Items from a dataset
-------------------------
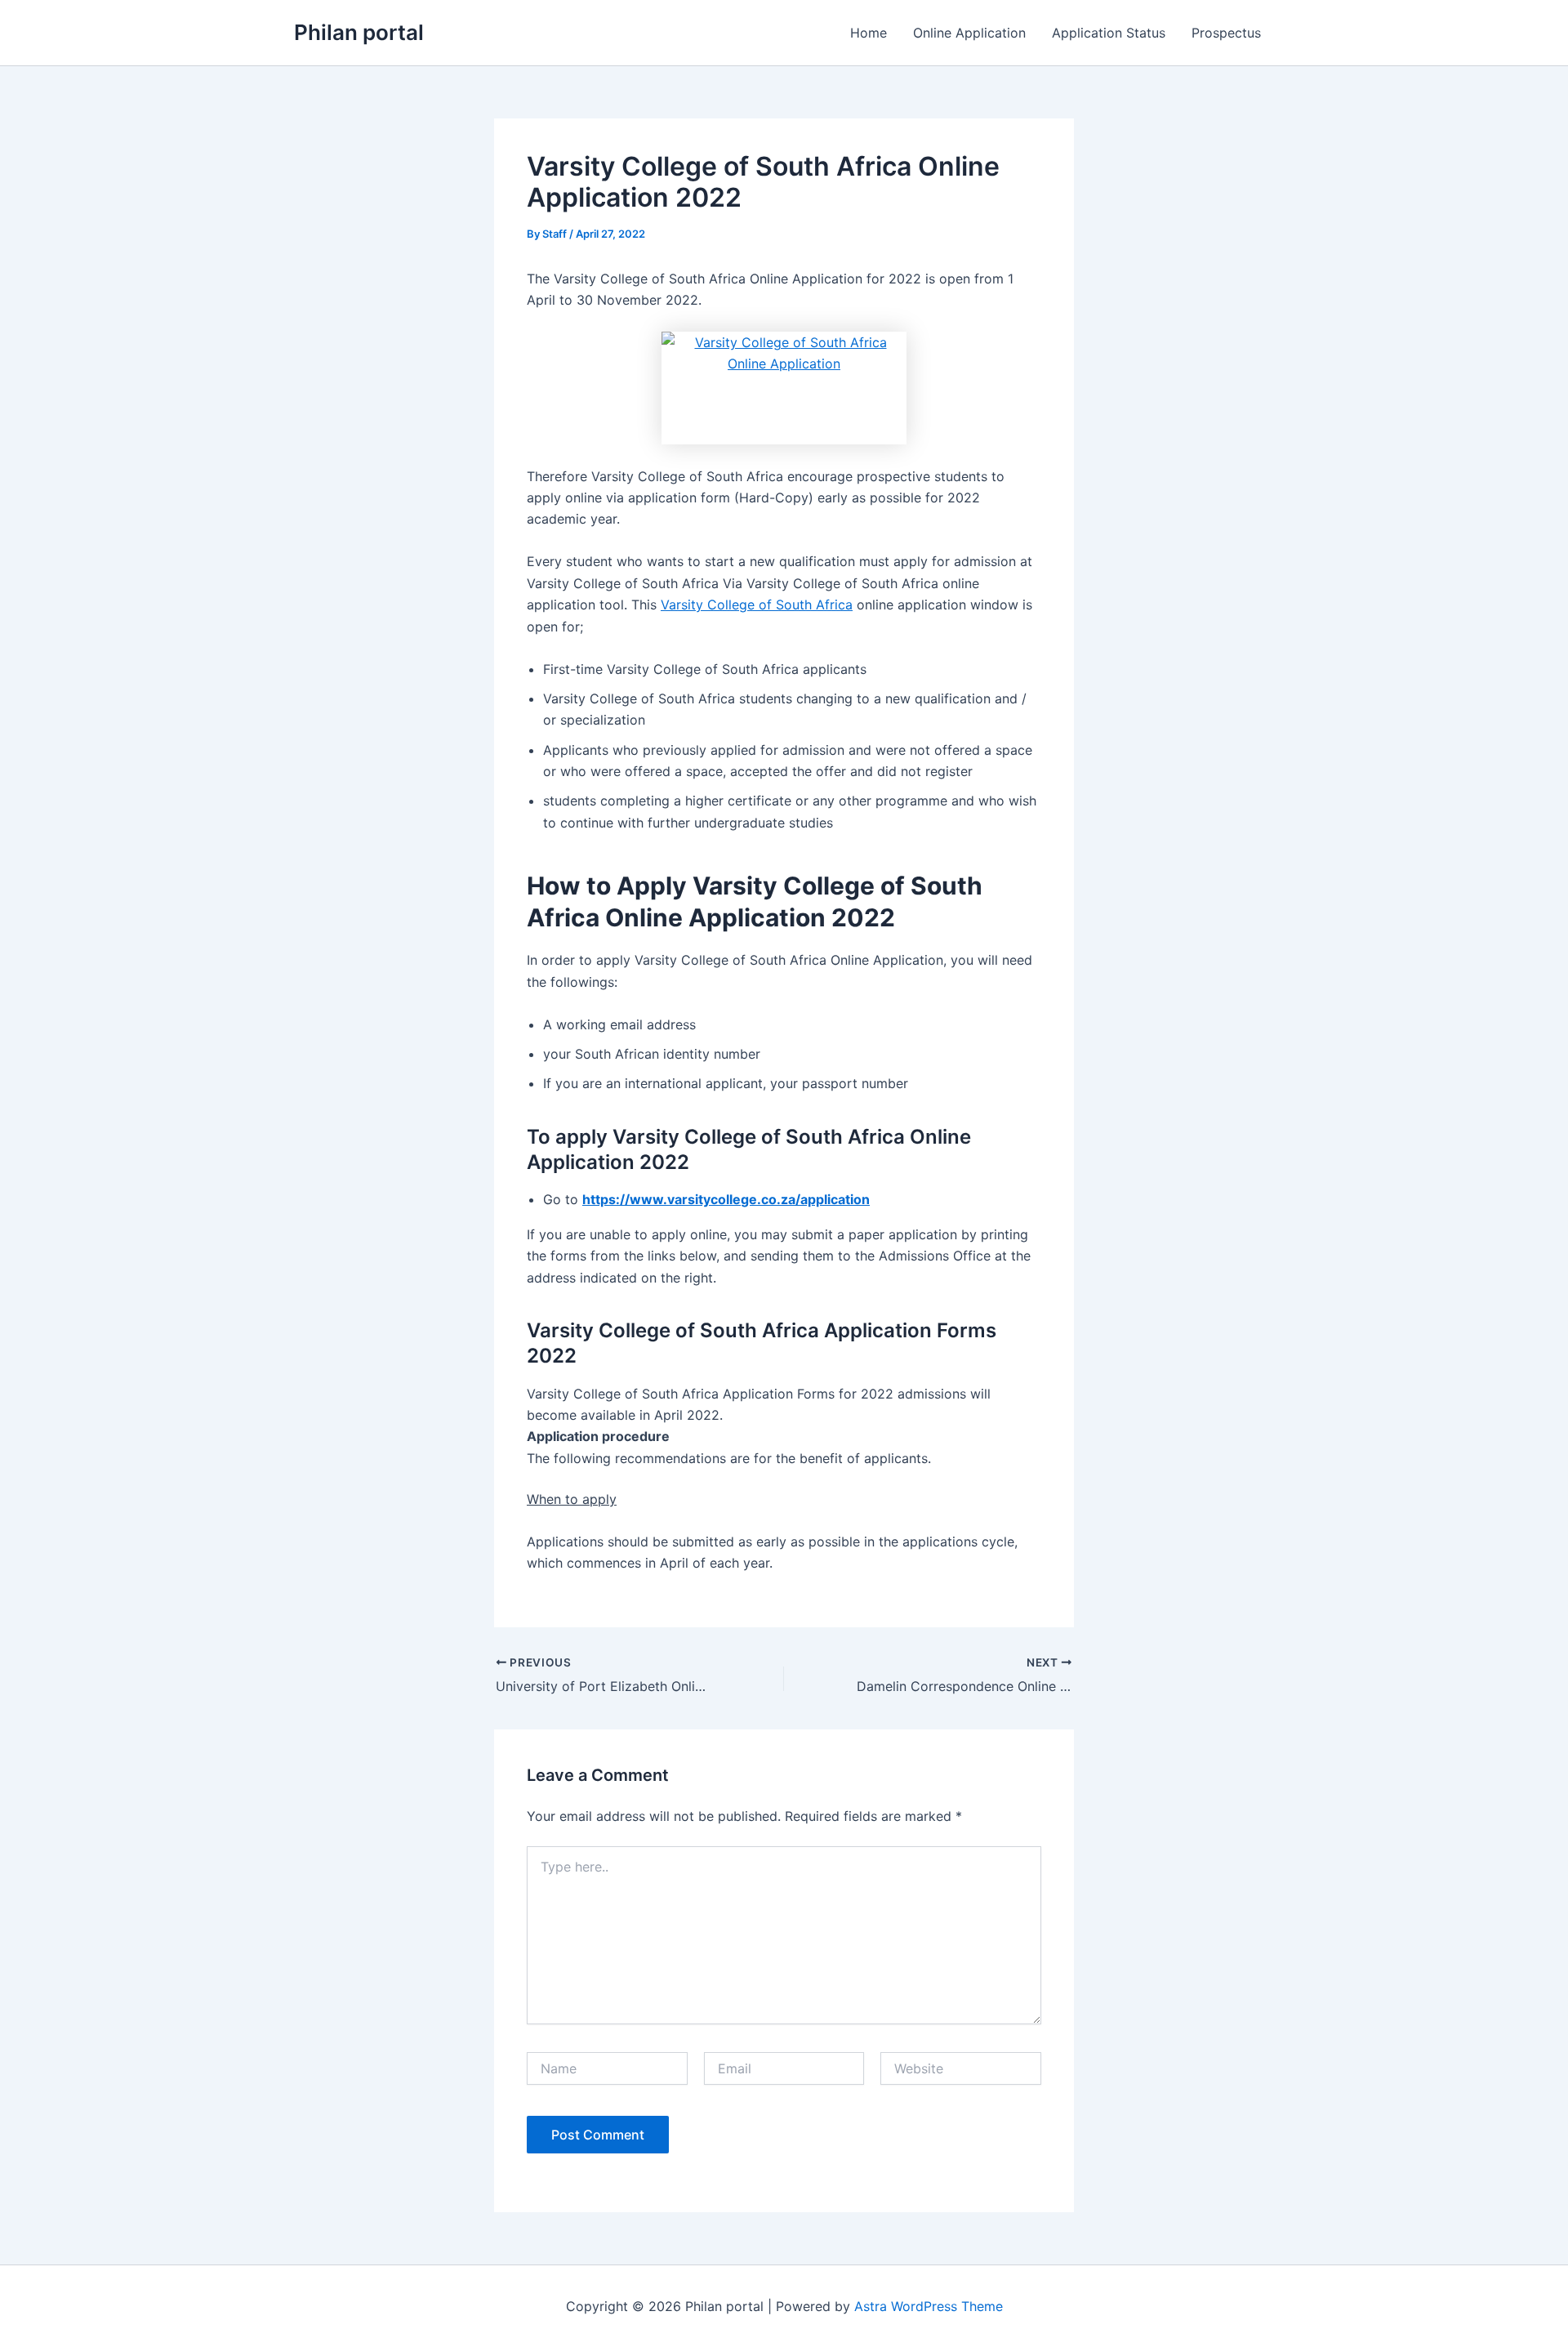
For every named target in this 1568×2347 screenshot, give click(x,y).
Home (868, 33)
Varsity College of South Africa (757, 604)
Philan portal (359, 32)
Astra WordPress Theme (928, 2306)
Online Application (969, 33)
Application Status (1108, 33)
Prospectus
-------------------------
## WHAT THE EXERCISE ASKS
Bring together all lines of the entries above in which the string "Application" occurs.

## ANSWER SECTION
Online Application (969, 33)
Application Status (1108, 33)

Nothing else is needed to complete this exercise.